■ Work to be completed ■
Everything in the data that follows has to be repeated verbatim.

[Supplied data]

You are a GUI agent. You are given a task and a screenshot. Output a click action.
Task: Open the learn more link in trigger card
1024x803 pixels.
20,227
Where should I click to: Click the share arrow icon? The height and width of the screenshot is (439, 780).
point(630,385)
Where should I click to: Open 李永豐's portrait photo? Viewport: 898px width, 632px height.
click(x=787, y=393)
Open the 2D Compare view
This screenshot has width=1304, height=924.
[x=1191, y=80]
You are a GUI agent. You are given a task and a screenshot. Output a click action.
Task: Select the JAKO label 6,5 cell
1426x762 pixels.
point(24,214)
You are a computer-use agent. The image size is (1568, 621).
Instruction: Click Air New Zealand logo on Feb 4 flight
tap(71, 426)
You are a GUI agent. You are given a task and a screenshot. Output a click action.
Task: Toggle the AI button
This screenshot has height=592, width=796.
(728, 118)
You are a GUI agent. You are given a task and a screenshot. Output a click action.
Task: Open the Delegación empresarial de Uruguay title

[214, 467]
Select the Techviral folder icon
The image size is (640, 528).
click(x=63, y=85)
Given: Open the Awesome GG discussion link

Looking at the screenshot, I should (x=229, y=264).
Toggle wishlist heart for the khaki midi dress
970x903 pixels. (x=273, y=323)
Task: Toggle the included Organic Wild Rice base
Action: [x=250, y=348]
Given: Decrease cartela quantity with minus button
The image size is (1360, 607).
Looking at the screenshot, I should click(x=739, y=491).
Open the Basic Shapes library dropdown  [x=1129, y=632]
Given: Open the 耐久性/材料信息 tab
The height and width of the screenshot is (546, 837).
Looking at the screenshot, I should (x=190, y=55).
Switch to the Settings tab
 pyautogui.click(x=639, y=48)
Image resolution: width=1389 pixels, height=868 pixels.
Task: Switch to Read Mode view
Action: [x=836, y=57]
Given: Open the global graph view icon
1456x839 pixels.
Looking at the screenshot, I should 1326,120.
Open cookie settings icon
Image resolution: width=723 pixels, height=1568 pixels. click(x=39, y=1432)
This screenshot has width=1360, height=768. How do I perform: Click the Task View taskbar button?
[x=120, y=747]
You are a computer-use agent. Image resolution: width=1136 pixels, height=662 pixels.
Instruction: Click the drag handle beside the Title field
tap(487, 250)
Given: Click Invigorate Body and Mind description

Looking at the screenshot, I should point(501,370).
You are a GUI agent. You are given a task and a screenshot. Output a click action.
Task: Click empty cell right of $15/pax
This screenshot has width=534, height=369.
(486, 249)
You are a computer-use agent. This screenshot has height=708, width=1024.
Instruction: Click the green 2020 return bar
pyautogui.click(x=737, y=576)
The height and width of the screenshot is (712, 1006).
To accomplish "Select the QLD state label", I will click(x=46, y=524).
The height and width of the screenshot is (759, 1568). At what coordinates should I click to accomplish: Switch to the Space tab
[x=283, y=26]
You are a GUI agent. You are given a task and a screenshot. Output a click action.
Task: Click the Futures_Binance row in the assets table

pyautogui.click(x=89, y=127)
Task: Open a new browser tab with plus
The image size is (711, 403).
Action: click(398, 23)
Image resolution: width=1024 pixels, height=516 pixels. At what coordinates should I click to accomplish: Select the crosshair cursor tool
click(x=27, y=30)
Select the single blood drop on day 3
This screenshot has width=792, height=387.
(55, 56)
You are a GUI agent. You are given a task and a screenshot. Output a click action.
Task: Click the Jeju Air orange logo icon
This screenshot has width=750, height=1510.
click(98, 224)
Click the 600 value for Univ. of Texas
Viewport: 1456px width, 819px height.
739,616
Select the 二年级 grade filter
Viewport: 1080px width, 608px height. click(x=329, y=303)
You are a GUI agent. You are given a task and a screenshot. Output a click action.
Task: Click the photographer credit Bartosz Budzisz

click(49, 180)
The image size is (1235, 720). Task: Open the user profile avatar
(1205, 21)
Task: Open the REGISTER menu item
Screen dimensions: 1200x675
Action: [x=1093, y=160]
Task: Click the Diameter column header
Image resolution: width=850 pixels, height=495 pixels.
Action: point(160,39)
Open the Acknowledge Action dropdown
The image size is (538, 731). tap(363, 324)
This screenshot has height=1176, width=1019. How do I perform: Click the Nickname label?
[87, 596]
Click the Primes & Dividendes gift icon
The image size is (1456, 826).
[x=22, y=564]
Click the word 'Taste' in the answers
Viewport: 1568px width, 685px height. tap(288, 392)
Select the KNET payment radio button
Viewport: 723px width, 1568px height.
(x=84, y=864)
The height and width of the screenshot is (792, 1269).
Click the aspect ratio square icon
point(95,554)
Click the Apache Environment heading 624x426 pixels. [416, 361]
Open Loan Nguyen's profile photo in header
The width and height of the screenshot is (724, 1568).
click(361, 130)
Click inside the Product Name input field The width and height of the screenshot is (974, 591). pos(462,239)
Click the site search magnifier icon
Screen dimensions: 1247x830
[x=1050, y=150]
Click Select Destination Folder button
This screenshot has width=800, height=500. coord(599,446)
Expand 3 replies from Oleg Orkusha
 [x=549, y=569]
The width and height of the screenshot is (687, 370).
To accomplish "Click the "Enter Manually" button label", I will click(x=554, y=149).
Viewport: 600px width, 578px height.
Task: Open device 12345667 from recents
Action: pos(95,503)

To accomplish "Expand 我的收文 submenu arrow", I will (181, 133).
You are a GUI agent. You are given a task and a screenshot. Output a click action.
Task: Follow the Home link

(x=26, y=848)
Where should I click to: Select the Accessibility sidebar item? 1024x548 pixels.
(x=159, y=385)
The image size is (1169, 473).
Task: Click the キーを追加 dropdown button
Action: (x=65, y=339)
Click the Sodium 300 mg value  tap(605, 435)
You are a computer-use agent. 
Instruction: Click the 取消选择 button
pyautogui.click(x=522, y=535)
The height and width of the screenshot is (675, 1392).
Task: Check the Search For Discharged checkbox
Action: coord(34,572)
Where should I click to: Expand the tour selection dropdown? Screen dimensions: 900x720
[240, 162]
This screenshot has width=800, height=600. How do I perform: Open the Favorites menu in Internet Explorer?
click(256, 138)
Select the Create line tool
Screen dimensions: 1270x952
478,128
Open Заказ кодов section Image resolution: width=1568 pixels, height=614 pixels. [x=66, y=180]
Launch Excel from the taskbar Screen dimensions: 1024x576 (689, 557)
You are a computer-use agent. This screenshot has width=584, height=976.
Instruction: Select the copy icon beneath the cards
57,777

[/Supplied data]

■ Exercise result ■
You are a GUI agent. You are given a task and a screenshot. Output a click action.
Task: Open the learn more link in trigger card
1024x803 pixels.
20,227
Where should I click to: Click the share arrow icon? The height and width of the screenshot is (439, 780).
point(630,385)
Where should I click to: Open 李永豐's portrait photo? Viewport: 898px width, 632px height.
click(x=787, y=393)
Open the 2D Compare view
This screenshot has width=1304, height=924.
[x=1191, y=80]
You are a GUI agent. You are given a task and a screenshot. Output a click action.
Task: Select the JAKO label 6,5 cell
1426x762 pixels.
point(24,214)
You are a computer-use agent. The image size is (1568, 621).
Instruction: Click Air New Zealand logo on Feb 4 flight
tap(71, 426)
You are a GUI agent. You are given a task and a screenshot. Output a click action.
Task: Toggle the AI button
This screenshot has height=592, width=796.
(728, 118)
You are a GUI agent. You are given a task and a screenshot. Output a click action.
Task: Open the Delegación empresarial de Uruguay title

[214, 467]
Select the Techviral folder icon
The image size is (640, 528).
click(x=63, y=85)
Given: Open the Awesome GG discussion link

Looking at the screenshot, I should (x=229, y=264).
Toggle wishlist heart for the khaki midi dress
970x903 pixels. (x=273, y=323)
Task: Toggle the included Organic Wild Rice base
Action: [x=250, y=348]
Given: Decrease cartela quantity with minus button
The image size is (1360, 607).
Looking at the screenshot, I should click(x=739, y=491).
Open the Basic Shapes library dropdown  [x=1129, y=632]
Given: Open the 耐久性/材料信息 tab
The height and width of the screenshot is (546, 837).
Looking at the screenshot, I should (x=190, y=55).
Switch to the Settings tab
 pyautogui.click(x=639, y=48)
Image resolution: width=1389 pixels, height=868 pixels.
Task: Switch to Read Mode view
Action: [x=836, y=57]
Given: Open the global graph view icon
1456x839 pixels.
Looking at the screenshot, I should 1326,120.
Open cookie settings icon
Image resolution: width=723 pixels, height=1568 pixels. click(x=39, y=1432)
This screenshot has width=1360, height=768. How do I perform: Click the Task View taskbar button?
[x=120, y=747]
You are a computer-use agent. Image resolution: width=1136 pixels, height=662 pixels.
Instruction: Click the drag handle beside the Title field
tap(487, 250)
Given: Click Invigorate Body and Mind description

Looking at the screenshot, I should point(501,370).
You are a GUI agent. You are given a task and a screenshot. Output a click action.
Task: Click empty cell right of $15/pax
This screenshot has width=534, height=369.
(486, 249)
You are a computer-use agent. This screenshot has height=708, width=1024.
Instruction: Click the green 2020 return bar
pyautogui.click(x=737, y=576)
The height and width of the screenshot is (712, 1006).
To accomplish "Select the QLD state label", I will click(x=46, y=524).
The height and width of the screenshot is (759, 1568). At what coordinates should I click to accomplish: Switch to the Space tab
[x=283, y=26]
You are a GUI agent. You are given a task and a screenshot. Output a click action.
Task: Click the Futures_Binance row in the assets table

pyautogui.click(x=89, y=127)
Task: Open a new browser tab with plus
The image size is (711, 403).
Action: click(398, 23)
Image resolution: width=1024 pixels, height=516 pixels. At what coordinates should I click to accomplish: Select the crosshair cursor tool
click(x=27, y=30)
Select the single blood drop on day 3
This screenshot has width=792, height=387.
(55, 56)
You are a GUI agent. You are given a task and a screenshot. Output a click action.
Task: Click the Jeju Air orange logo icon
This screenshot has width=750, height=1510.
click(98, 224)
Click the 600 value for Univ. of Texas
Viewport: 1456px width, 819px height.
739,616
Select the 二年级 grade filter
Viewport: 1080px width, 608px height. click(x=329, y=303)
You are a GUI agent. You are given a task and a screenshot. Output a click action.
Task: Click the photographer credit Bartosz Budzisz

click(49, 180)
The image size is (1235, 720). Task: Open the user profile avatar
(1205, 21)
Task: Open the REGISTER menu item
Screen dimensions: 1200x675
Action: [x=1093, y=160]
Task: Click the Diameter column header
Image resolution: width=850 pixels, height=495 pixels.
Action: point(160,39)
Open the Acknowledge Action dropdown
The image size is (538, 731). tap(363, 324)
This screenshot has height=1176, width=1019. How do I perform: Click the Nickname label?
[87, 596]
Click the Primes & Dividendes gift icon
The image size is (1456, 826).
[x=22, y=564]
Click the word 'Taste' in the answers
Viewport: 1568px width, 685px height. tap(288, 392)
Select the KNET payment radio button
Viewport: 723px width, 1568px height.
(x=84, y=864)
The height and width of the screenshot is (792, 1269).
Click the aspect ratio square icon
point(95,554)
Click the Apache Environment heading 624x426 pixels. [416, 361]
Open Loan Nguyen's profile photo in header
The width and height of the screenshot is (724, 1568).
click(361, 130)
Click inside the Product Name input field The width and height of the screenshot is (974, 591). pos(462,239)
Click the site search magnifier icon
Screen dimensions: 1247x830
[x=1050, y=150]
Click Select Destination Folder button
This screenshot has width=800, height=500. coord(599,446)
Expand 3 replies from Oleg Orkusha
 [x=549, y=569]
The width and height of the screenshot is (687, 370).
To accomplish "Click the "Enter Manually" button label", I will click(x=554, y=149).
Viewport: 600px width, 578px height.
Task: Open device 12345667 from recents
Action: pos(95,503)

To accomplish "Expand 我的收文 submenu arrow", I will (181, 133).
You are a GUI agent. You are given a task and a screenshot. Output a click action.
Task: Follow the Home link

(x=26, y=848)
Where should I click to: Select the Accessibility sidebar item? 1024x548 pixels.
(x=159, y=385)
The image size is (1169, 473).
Task: Click the キーを追加 dropdown button
Action: (x=65, y=339)
Click the Sodium 300 mg value  tap(605, 435)
You are a computer-use agent. 
Instruction: Click the 取消选择 button
pyautogui.click(x=522, y=535)
The height and width of the screenshot is (675, 1392).
Task: Check the Search For Discharged checkbox
Action: coord(34,572)
Where should I click to: Expand the tour selection dropdown? Screen dimensions: 900x720
[240, 162]
This screenshot has width=800, height=600. How do I perform: Open the Favorites menu in Internet Explorer?
click(256, 138)
Select the Create line tool
Screen dimensions: 1270x952
478,128
Open Заказ кодов section Image resolution: width=1568 pixels, height=614 pixels. [x=66, y=180]
Launch Excel from the taskbar Screen dimensions: 1024x576 (689, 557)
You are a computer-use agent. This screenshot has width=584, height=976.
Instruction: Select the copy icon beneath the cards
57,777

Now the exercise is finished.